▶ What to produce
Reproduce each of the following items line for line, keeping every character unchanged.

▶ Material supplied

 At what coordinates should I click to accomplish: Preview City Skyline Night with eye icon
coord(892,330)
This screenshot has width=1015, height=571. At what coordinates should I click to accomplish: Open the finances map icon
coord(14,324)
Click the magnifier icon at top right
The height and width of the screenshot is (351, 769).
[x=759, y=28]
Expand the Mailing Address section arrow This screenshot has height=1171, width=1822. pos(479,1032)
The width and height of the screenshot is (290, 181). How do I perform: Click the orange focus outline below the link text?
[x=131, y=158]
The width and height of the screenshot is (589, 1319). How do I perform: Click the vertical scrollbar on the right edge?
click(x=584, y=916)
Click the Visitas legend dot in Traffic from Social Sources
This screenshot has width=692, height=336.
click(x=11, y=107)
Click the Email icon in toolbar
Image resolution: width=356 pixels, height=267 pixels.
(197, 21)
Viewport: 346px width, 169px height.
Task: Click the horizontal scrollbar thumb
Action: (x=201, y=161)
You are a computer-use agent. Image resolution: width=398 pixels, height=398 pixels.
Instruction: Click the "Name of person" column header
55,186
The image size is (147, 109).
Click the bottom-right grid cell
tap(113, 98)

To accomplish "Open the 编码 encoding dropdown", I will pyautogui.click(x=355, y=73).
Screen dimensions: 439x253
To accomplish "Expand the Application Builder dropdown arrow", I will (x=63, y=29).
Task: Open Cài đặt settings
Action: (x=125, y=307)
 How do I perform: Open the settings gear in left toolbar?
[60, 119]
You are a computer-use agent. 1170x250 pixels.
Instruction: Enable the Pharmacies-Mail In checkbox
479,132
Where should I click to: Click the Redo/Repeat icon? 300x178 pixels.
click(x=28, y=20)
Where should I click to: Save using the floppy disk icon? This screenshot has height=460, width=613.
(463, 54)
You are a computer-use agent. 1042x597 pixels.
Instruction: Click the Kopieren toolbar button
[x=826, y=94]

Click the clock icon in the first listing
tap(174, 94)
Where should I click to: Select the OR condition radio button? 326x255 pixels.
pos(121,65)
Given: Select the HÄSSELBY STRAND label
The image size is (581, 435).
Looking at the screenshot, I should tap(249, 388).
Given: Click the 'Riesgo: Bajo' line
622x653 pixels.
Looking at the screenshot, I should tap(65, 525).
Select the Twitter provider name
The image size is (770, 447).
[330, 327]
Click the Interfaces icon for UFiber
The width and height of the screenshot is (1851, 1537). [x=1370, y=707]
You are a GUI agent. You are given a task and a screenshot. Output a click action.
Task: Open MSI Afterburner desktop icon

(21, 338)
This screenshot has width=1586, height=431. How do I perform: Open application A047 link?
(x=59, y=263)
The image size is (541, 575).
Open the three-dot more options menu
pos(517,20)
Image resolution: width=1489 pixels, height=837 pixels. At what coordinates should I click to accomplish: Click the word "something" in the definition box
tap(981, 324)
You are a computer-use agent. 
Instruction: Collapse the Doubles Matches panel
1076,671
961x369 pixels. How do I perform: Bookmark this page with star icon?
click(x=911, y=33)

▶ Finished answer
 At what coordinates should I click to accomplish: Preview City Skyline Night with eye icon
coord(892,330)
This screenshot has width=1015, height=571. At what coordinates should I click to accomplish: Open the finances map icon
coord(14,324)
Click the magnifier icon at top right
The height and width of the screenshot is (351, 769).
[x=759, y=28]
Expand the Mailing Address section arrow This screenshot has height=1171, width=1822. pos(479,1032)
The width and height of the screenshot is (290, 181). How do I perform: Click the orange focus outline below the link text?
[x=131, y=158]
The width and height of the screenshot is (589, 1319). How do I perform: Click the vertical scrollbar on the right edge?
click(x=584, y=916)
Click the Visitas legend dot in Traffic from Social Sources
This screenshot has width=692, height=336.
click(x=11, y=107)
Click the Email icon in toolbar
Image resolution: width=356 pixels, height=267 pixels.
(197, 21)
Viewport: 346px width, 169px height.
Task: Click the horizontal scrollbar thumb
Action: (x=201, y=161)
You are a computer-use agent. Image resolution: width=398 pixels, height=398 pixels.
Instruction: Click the "Name of person" column header
55,186
The image size is (147, 109).
Click the bottom-right grid cell
tap(113, 98)

To accomplish "Open the 编码 encoding dropdown", I will pyautogui.click(x=355, y=73).
Screen dimensions: 439x253
To accomplish "Expand the Application Builder dropdown arrow", I will (x=63, y=29).
Task: Open Cài đặt settings
Action: (x=125, y=307)
 How do I perform: Open the settings gear in left toolbar?
[60, 119]
You are a computer-use agent. 1170x250 pixels.
Instruction: Enable the Pharmacies-Mail In checkbox
479,132
Where should I click to: Click the Redo/Repeat icon? 300x178 pixels.
click(x=28, y=20)
Where should I click to: Save using the floppy disk icon? This screenshot has height=460, width=613.
(463, 54)
You are a computer-use agent. 1042x597 pixels.
Instruction: Click the Kopieren toolbar button
[x=826, y=94]

Click the clock icon in the first listing
tap(174, 94)
Where should I click to: Select the OR condition radio button? 326x255 pixels.
pos(121,65)
Given: Select the HÄSSELBY STRAND label
The image size is (581, 435).
Looking at the screenshot, I should tap(249, 388).
Given: Click the 'Riesgo: Bajo' line
622x653 pixels.
Looking at the screenshot, I should tap(65, 525).
Select the Twitter provider name
The image size is (770, 447).
[330, 327]
Click the Interfaces icon for UFiber
The width and height of the screenshot is (1851, 1537). [x=1370, y=707]
You are a GUI agent. You are given a task and a screenshot. Output a click action.
Task: Open MSI Afterburner desktop icon

(21, 338)
This screenshot has width=1586, height=431. How do I perform: Open application A047 link?
(x=59, y=263)
The image size is (541, 575).
Open the three-dot more options menu
pos(517,20)
Image resolution: width=1489 pixels, height=837 pixels. At what coordinates should I click to accomplish: Click the word "something" in the definition box
tap(981, 324)
You are a computer-use agent. 
Instruction: Collapse the Doubles Matches panel
1076,671
961x369 pixels. How do I perform: Bookmark this page with star icon?
click(x=911, y=33)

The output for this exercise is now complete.